Well, we decided to put in a mail order for one of these babies the minute they were launched (they go for about $120 on eBay), and here’s our review:

Big things come in small packages, or so they say.
What’s more, it’s good, clean fun for Ages 14+!

First thing you see when you open the package is this nifty little instruction sheet.

And here’s what’s inside – your ears, the headband, and a healthy number of other gizmos to get you nyanning.

And there’s only minimal assembly required! XD

Necomimi come ready to play right out the box, though some minor assembly’s required. It’s fairly intuitive process however, and all you really need to do is to pop in four AAA sized batteries, slip on the cat ear shaped sleeves, and strap it to your head to get started.

How it works is that it reads your brainwaves (you’ll need to make sure the ear clip’s fitted to your left earlobe and the main sensor’s placed above your brow for it to function properly), and the ears either move up, or down, depending on your mood.

If you’re relaxed, the ears will droop down, and if you’re thinking about something, the ears will perk up. If you’re in a state of high interest or concentrating intensely, the ears will also start wiggling to boot.

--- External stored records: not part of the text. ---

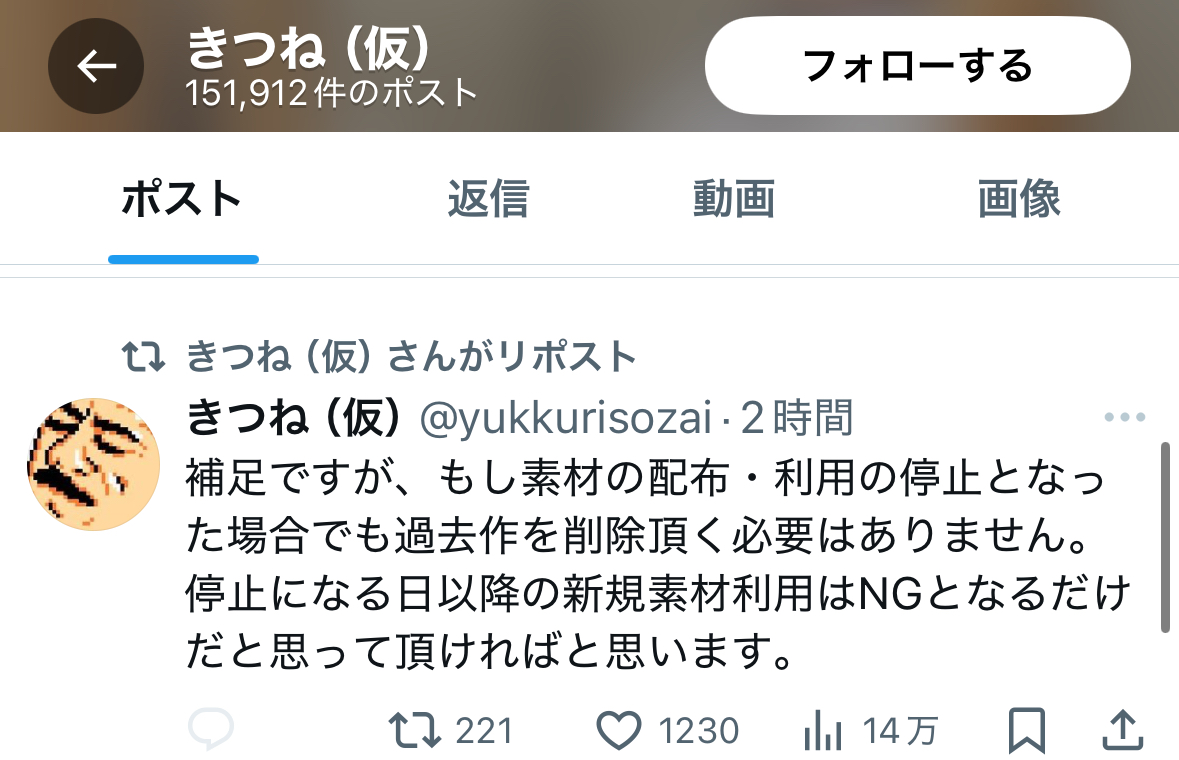This screenshot has width=1179, height=760.
Task: Share the post via upload icon
Action: pos(1123,730)
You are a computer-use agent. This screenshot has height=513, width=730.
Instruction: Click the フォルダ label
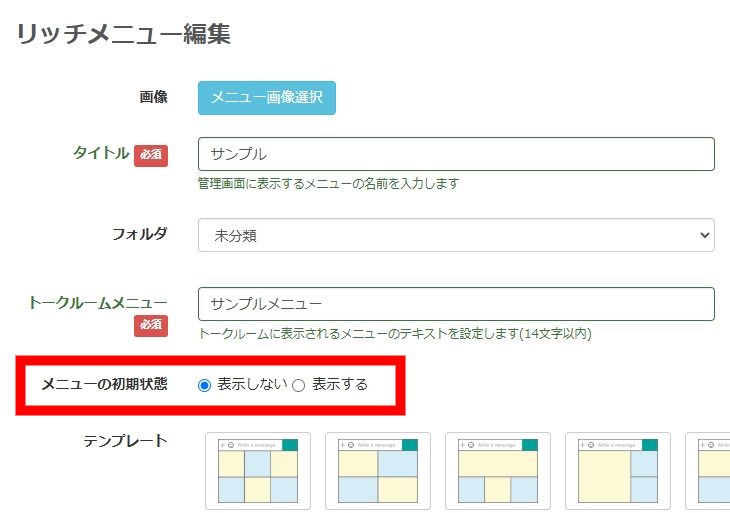(139, 234)
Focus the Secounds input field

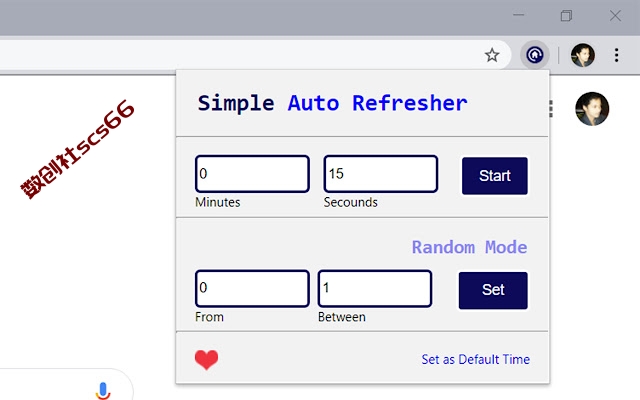(381, 173)
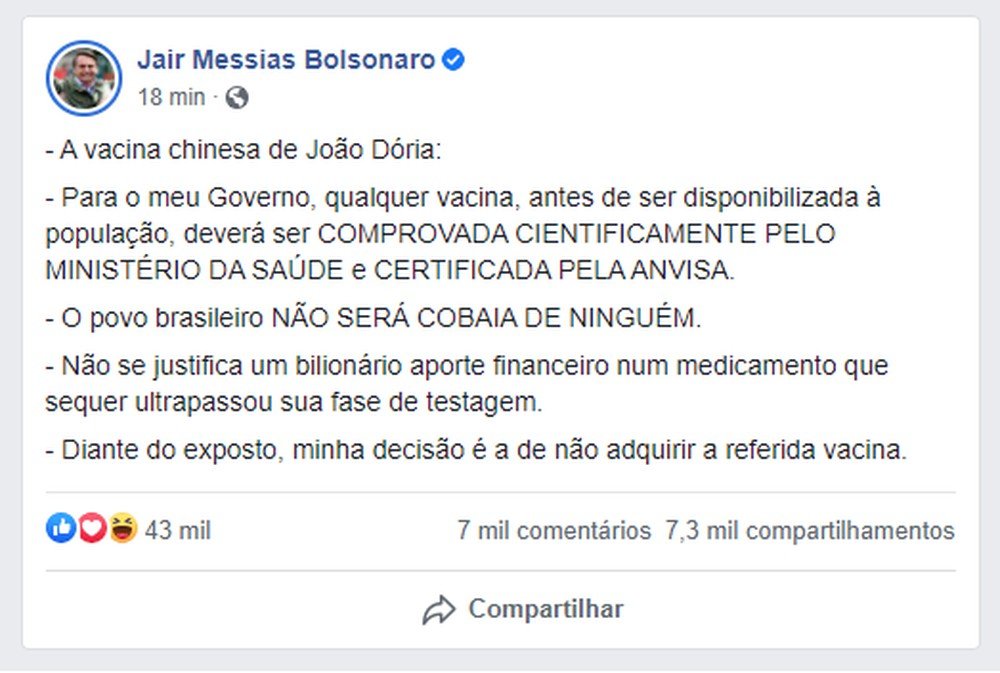Click the blue verified badge icon
This screenshot has height=673, width=1000.
tap(453, 60)
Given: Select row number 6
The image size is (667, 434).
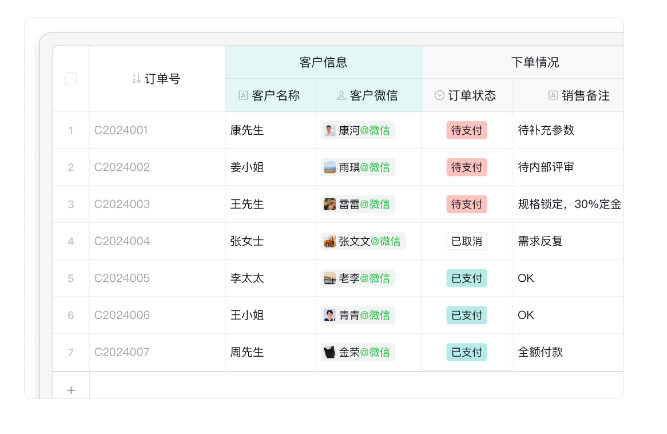Looking at the screenshot, I should pyautogui.click(x=71, y=315).
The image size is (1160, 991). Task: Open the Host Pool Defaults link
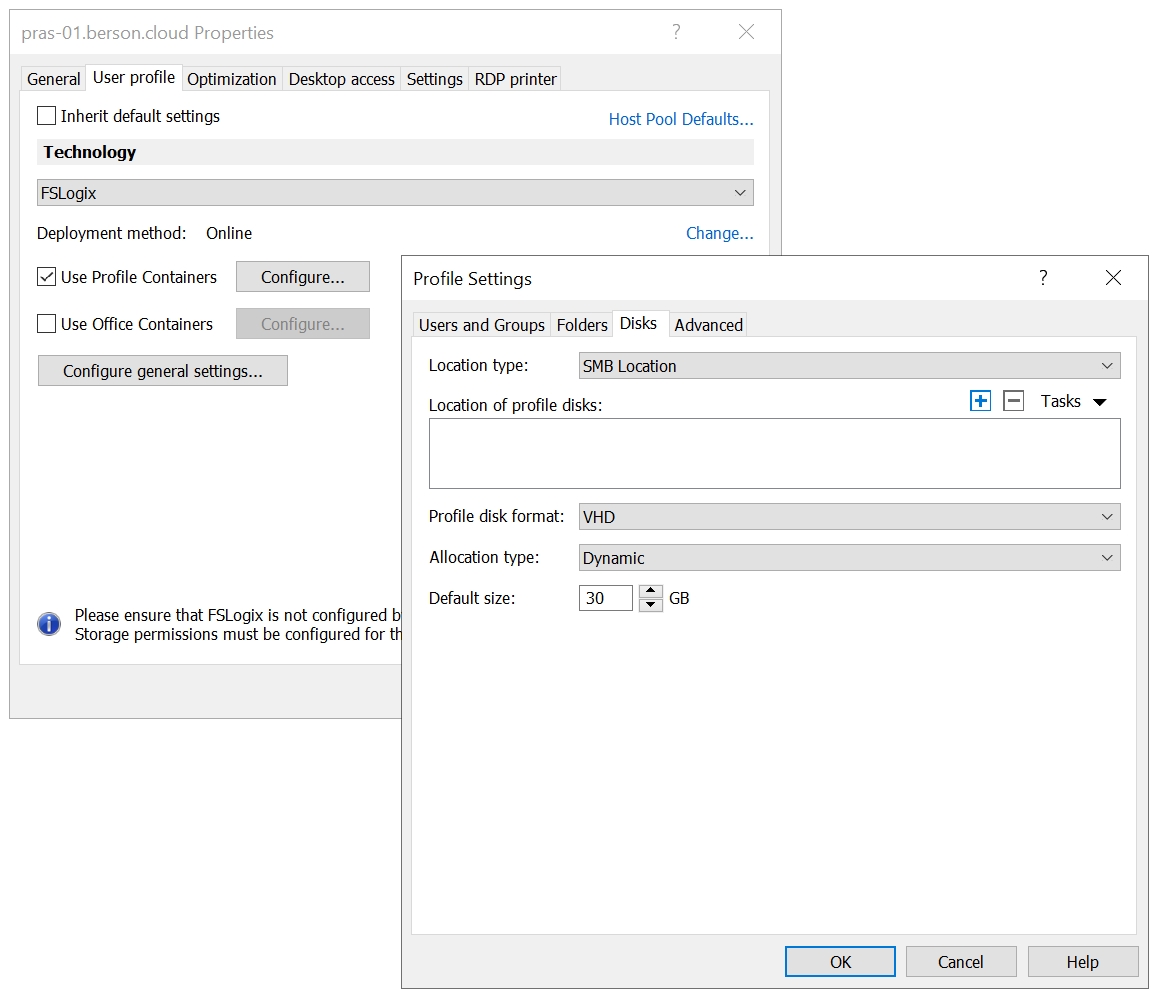pos(681,119)
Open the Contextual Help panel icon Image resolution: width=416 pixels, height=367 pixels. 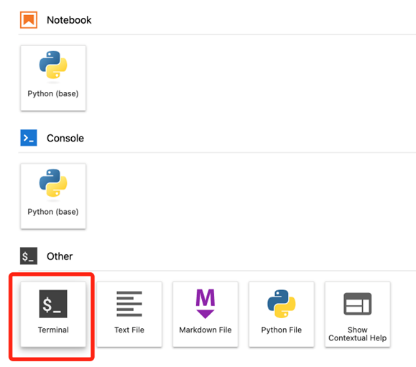tap(357, 304)
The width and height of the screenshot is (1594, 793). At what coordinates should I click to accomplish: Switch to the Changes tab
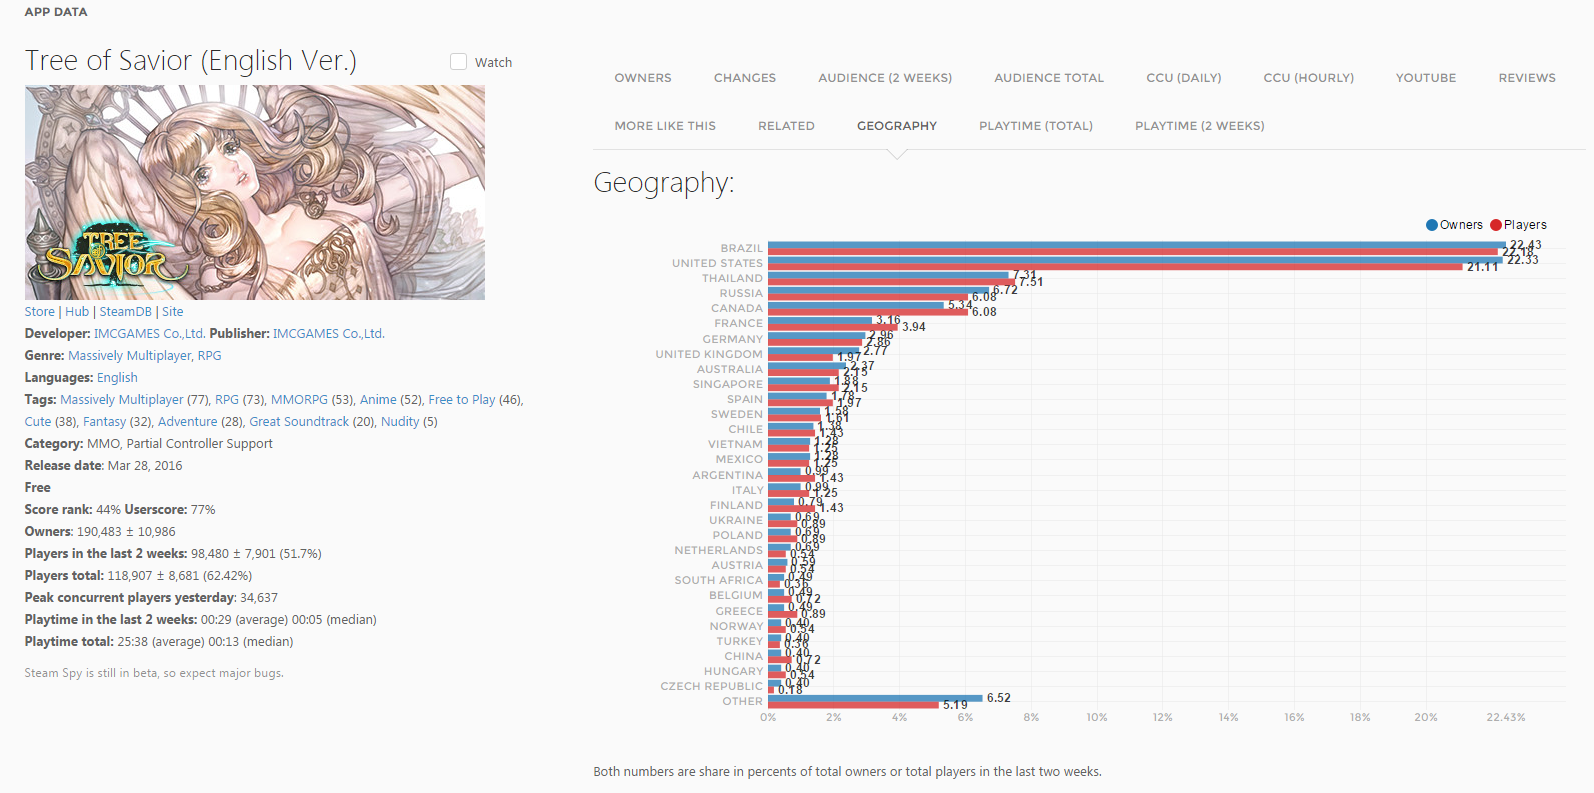pyautogui.click(x=744, y=78)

It takes awhile to get the necomimi calibrated (it took only a couple minutes on Crimson, but we didn’t get a reading from Angelus or our pack Elk till some 10-15 minutes later). After that’s done, though, it’s time to nyan~!

We played 20 questions while wearing these cat ears, and true enough, they seemed to work like a charm.

The ears were in a state of high interest each time we mentioned food (key words being ramen and yakitori) while Elk was wearing ’em, and it went the same for comic books (especially Gambit) on Angelus and games (MMORPGS) on Crimson.

We’ll definitely be wearing these ears to conventions a lot more often, especially with customization options and different ear designs from neurowear in the works. We can also imagine this being a real hit with cosplayers, especially those portraying cutesy cat girls or characters from titles like Loveless and Lamento.

Necomimi add a healthy dose of realism to your cosplay for sure, but it’d help if there was a way to mute the sounds made by the motors or a more effective way to streamline the size and shape of the mechanisms.

As it stands, it’s hard to hide the main sensor unless you’ve got really long hair, or are wearing a wig with a long enough fringe (which means these ears won’t work for just any old character), and the battery pack stands out a little too much for our liking.

Of course, that’s not to say you can’t modify the designs on your own (we’re working on steampunking ours up) to suit your look.

All told, it’s a great novelty item and potentially awesome cosplay accessory. If you’re into kitty ear bands, and don’t mind the cost or shipping, you just might wanna check it out.